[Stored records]
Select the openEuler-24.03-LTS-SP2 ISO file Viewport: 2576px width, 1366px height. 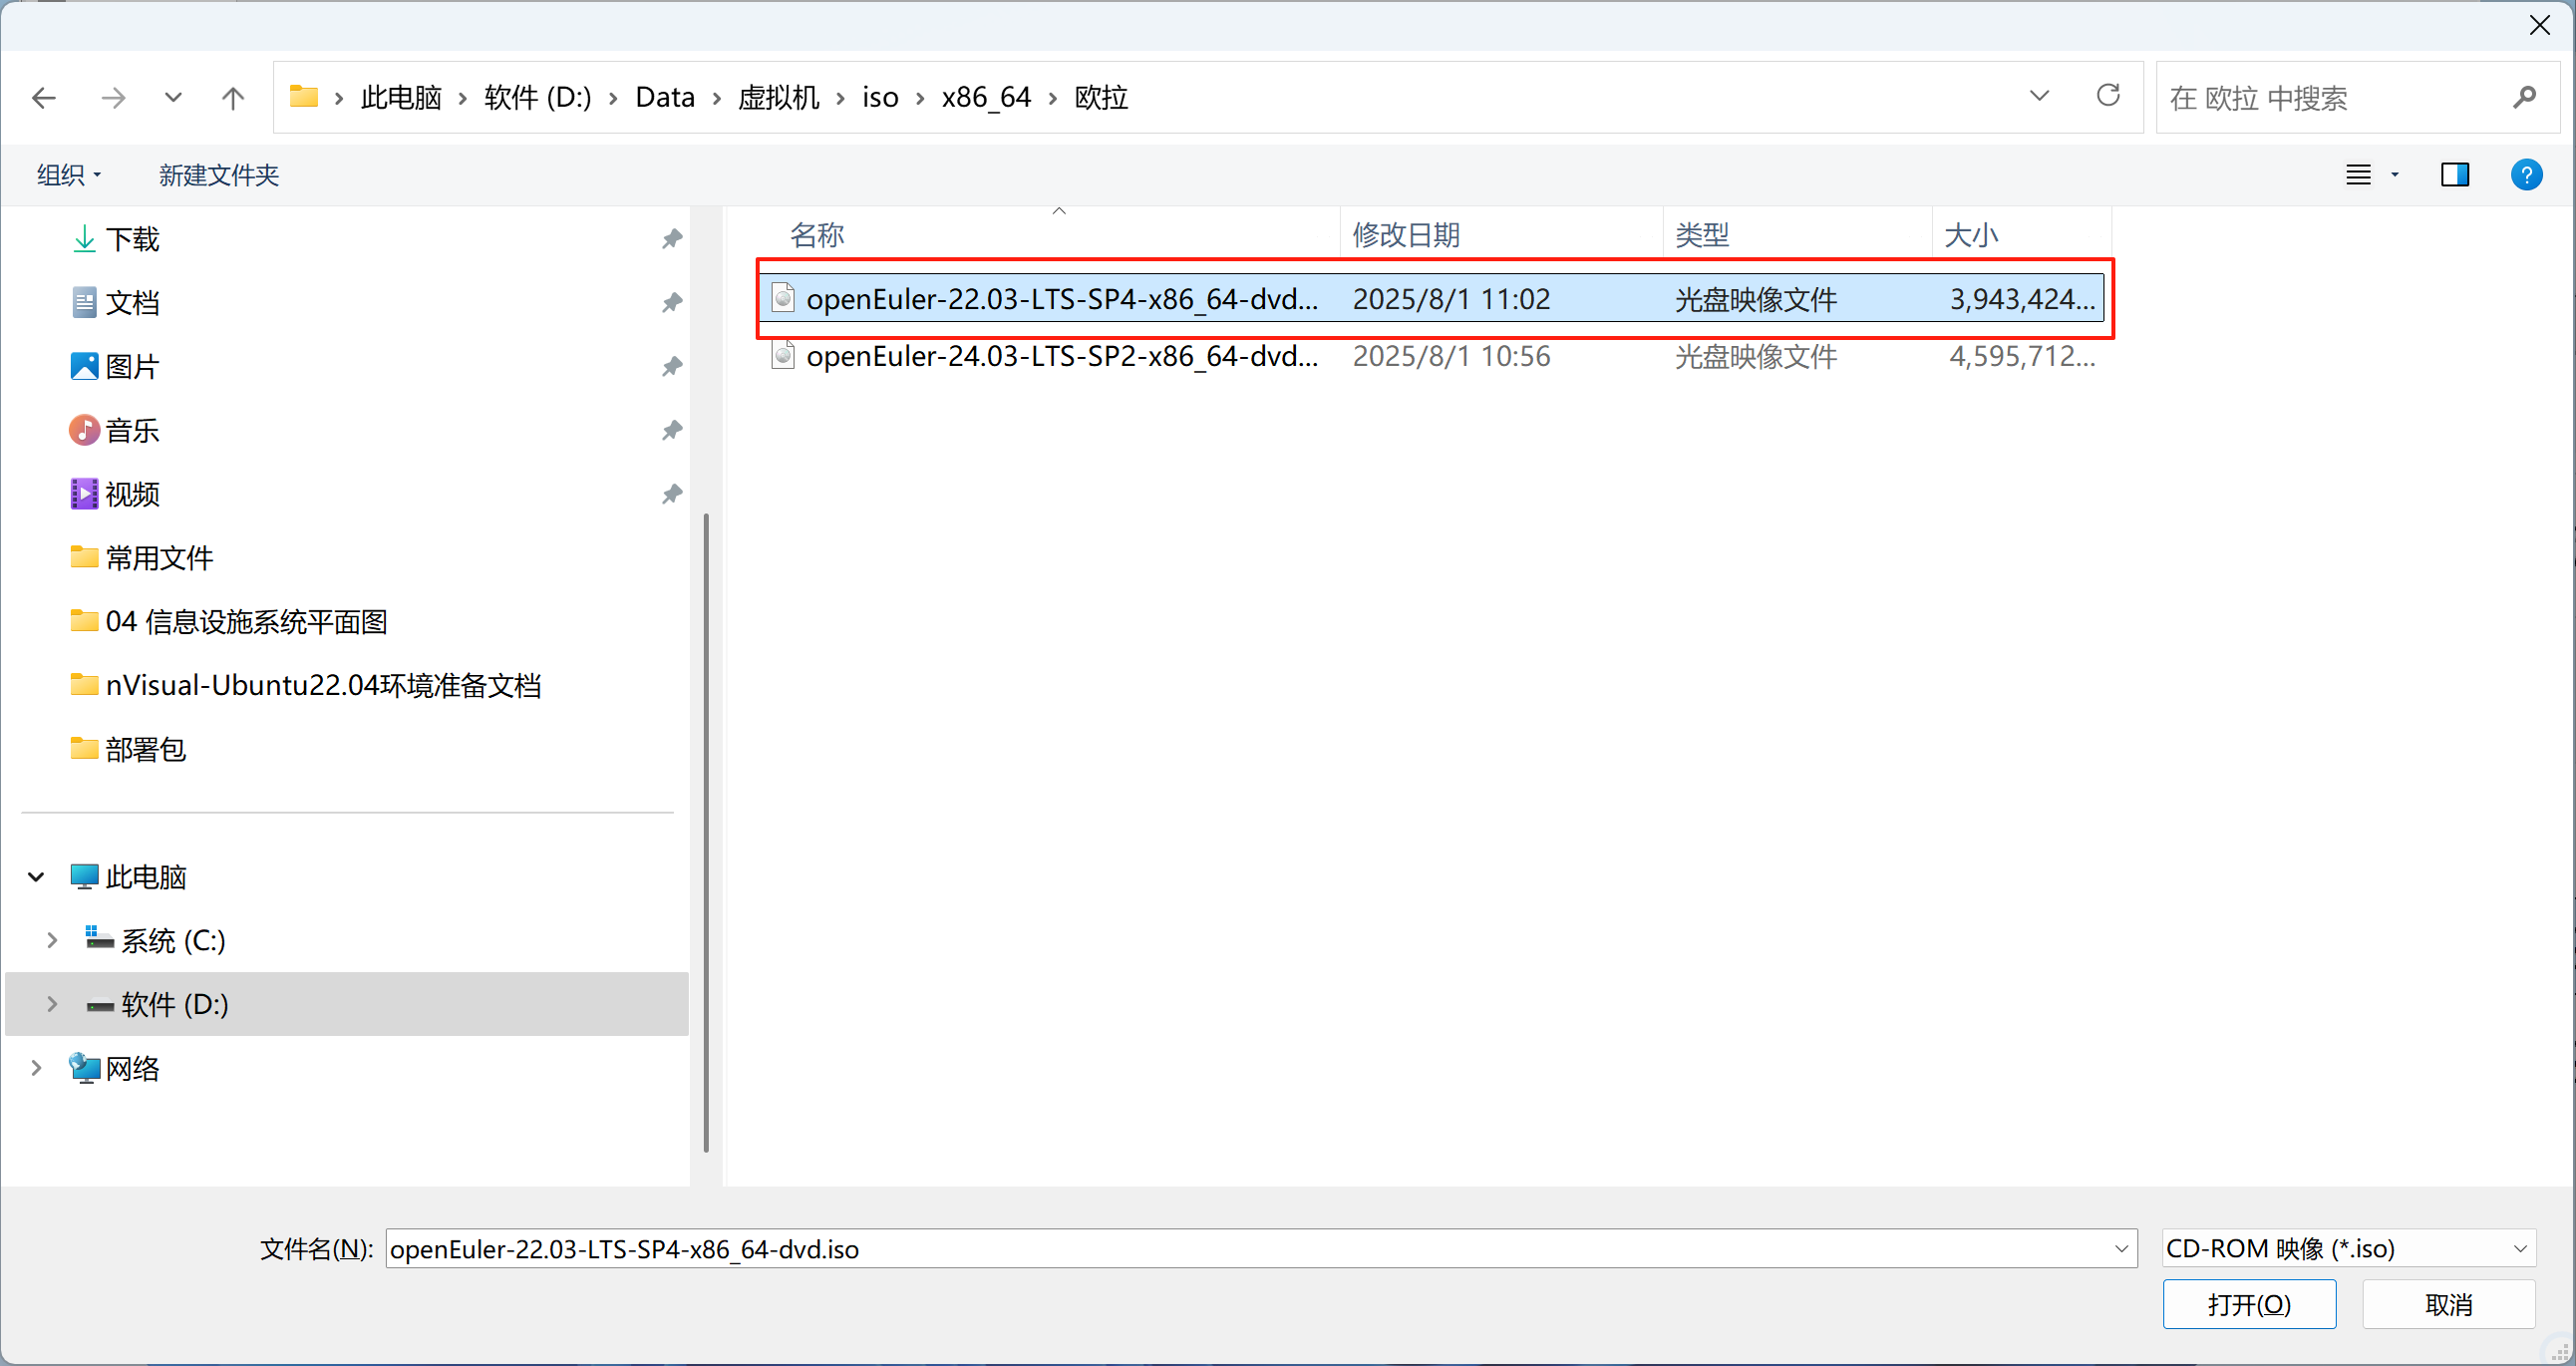[1060, 356]
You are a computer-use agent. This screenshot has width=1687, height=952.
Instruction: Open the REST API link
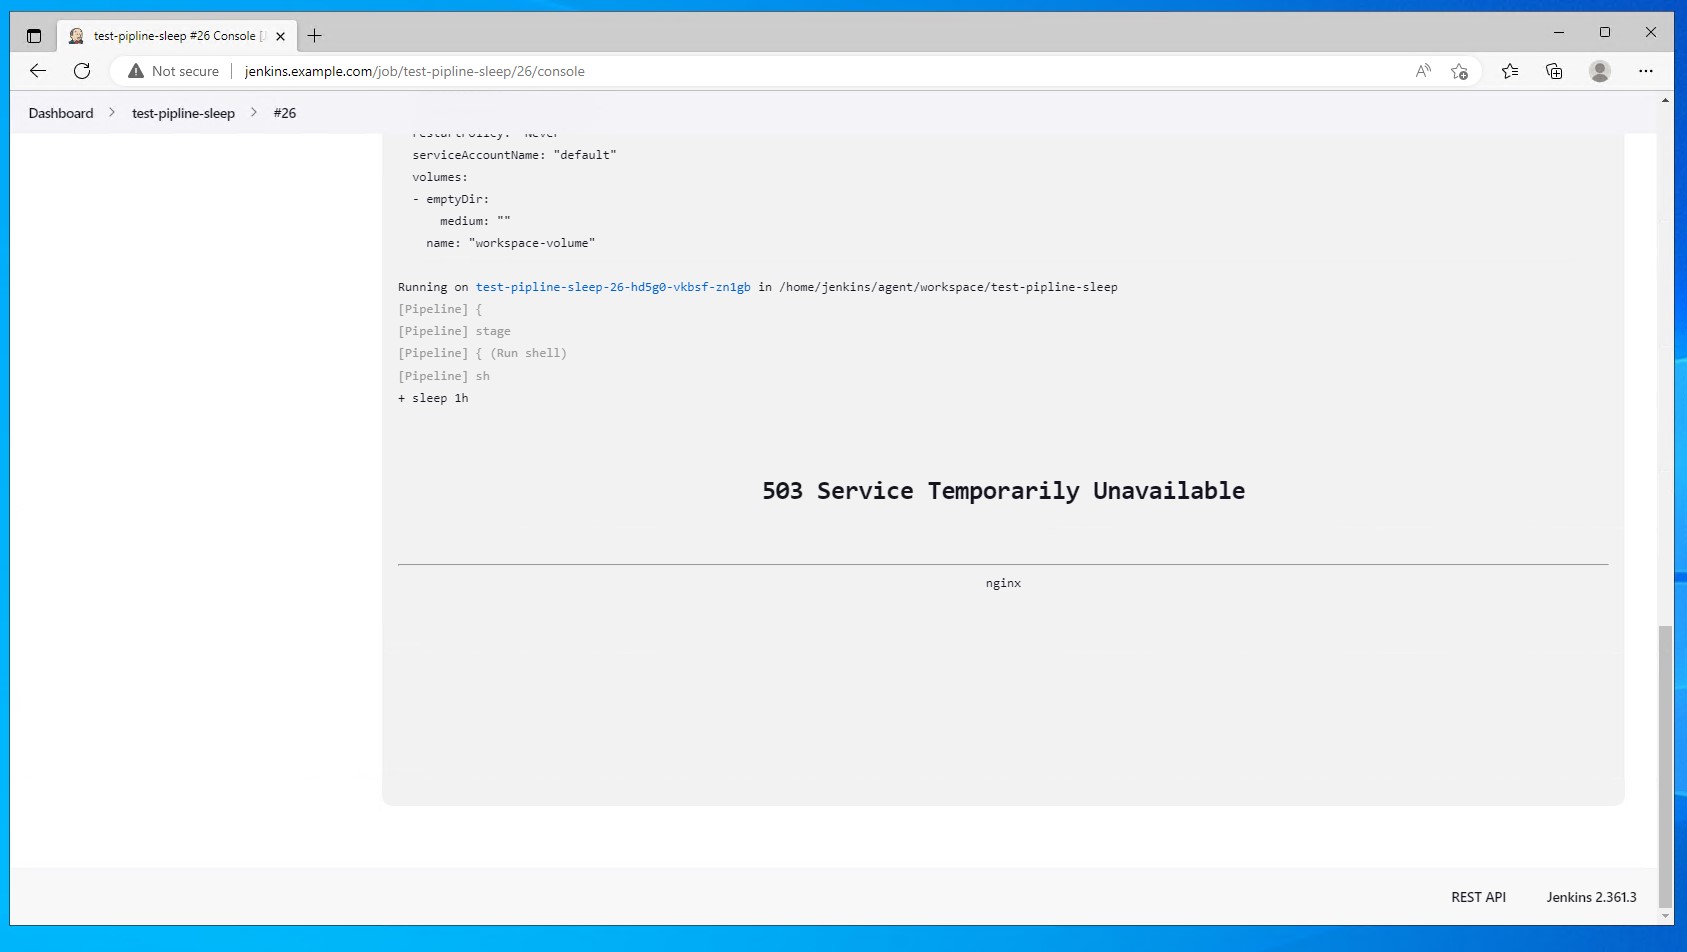coord(1478,897)
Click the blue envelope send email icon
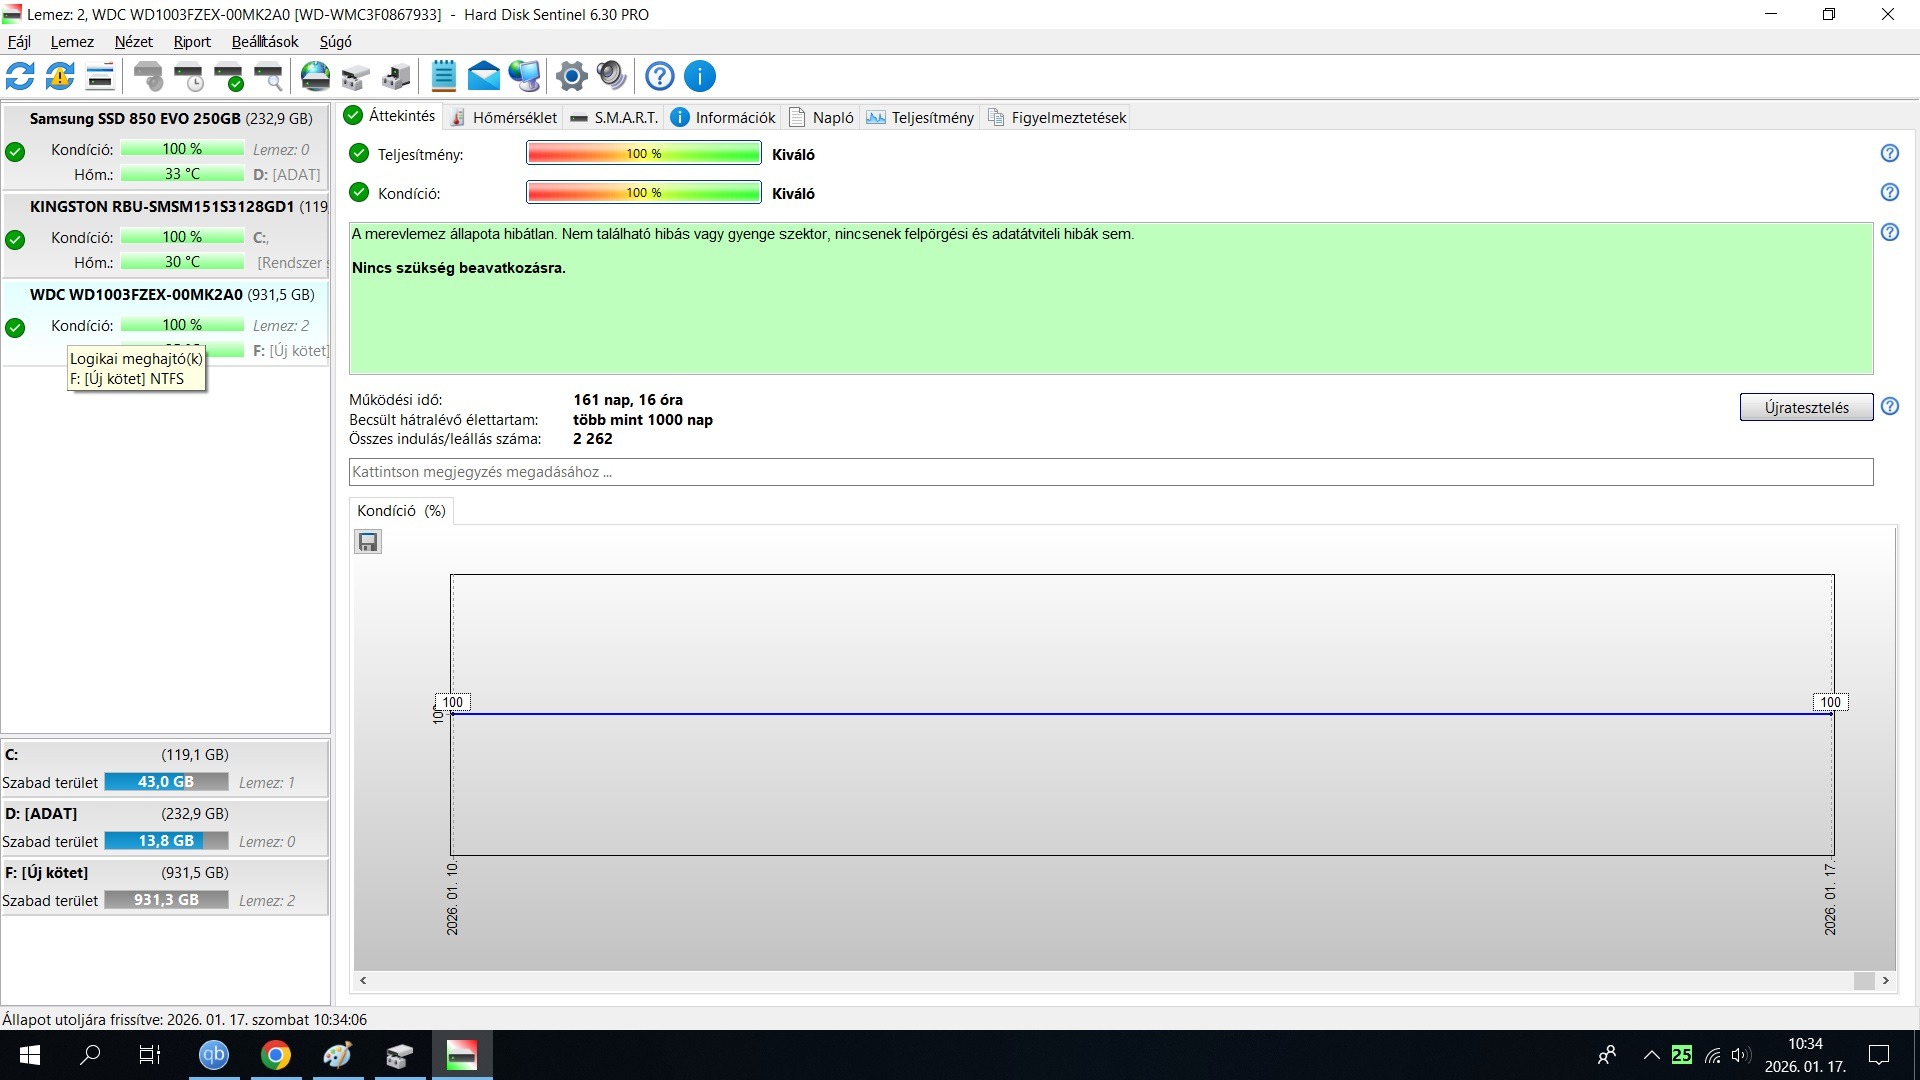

### WORK TO BE COMPLETED:
Would you please copy, exactly and only, the lines from the one with "Instruction: Open the REST API link" through the end of the entries above, skipping every picture?

### TASK OUTPUT:
Instruction: Open the REST API link
coord(1478,897)
Click the blue envelope send email icon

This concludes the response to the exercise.